Google in France has to pay $660,000 in fine and damages to a French mapping company, after a French commercial court ruling that has found Google guilty of abusing its dominant position in mapping by making available its Google Maps application for free.
On Tuesday, February 1, the Paris court "upheld an unfair competition complaint lodged by Bottin Cartographes against Google France and its parent company Google Inc. for providing free web mapping services to some businesses," according to The Economic Times report.
The court ruling requires Google to pay $660,000 (500,000 Euros) in damages and interest to Bottin Cartographes, along with a 15,000 Euro fine.
Bottin Cartographes provides mapping services for a cost, and its website boasts several business clients such as Louis Vuitton, Airbus and several automobile manufacturers. The French company provides the same services for a fee and claimed the Google strategy was aimed at undercutting competitors by temporarily swallowing the full cost until it gains control of the market.

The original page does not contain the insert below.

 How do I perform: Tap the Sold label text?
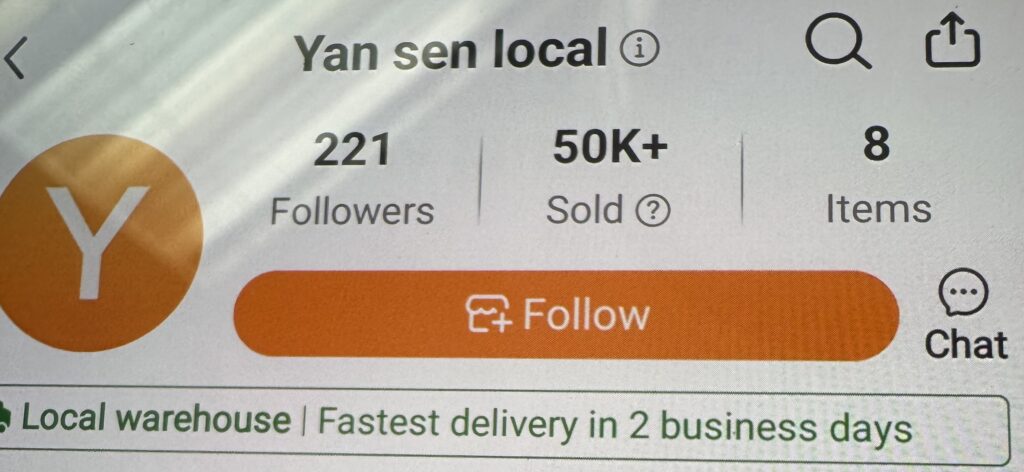584,210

"This is the end of a two-year battle, a decision without precedent," said the lawyer for Bottin Cartographes, Jean-David Scemmama.
A Google France spokesman said the company is studying the court's ruling and reviewing its options:
"We remain convinced that a free high-quality mapping tool is beneficial for both Internet users and websites. There remains competition in this sector for us, both in France and internationally," the spokesman said, reports the Economic Times.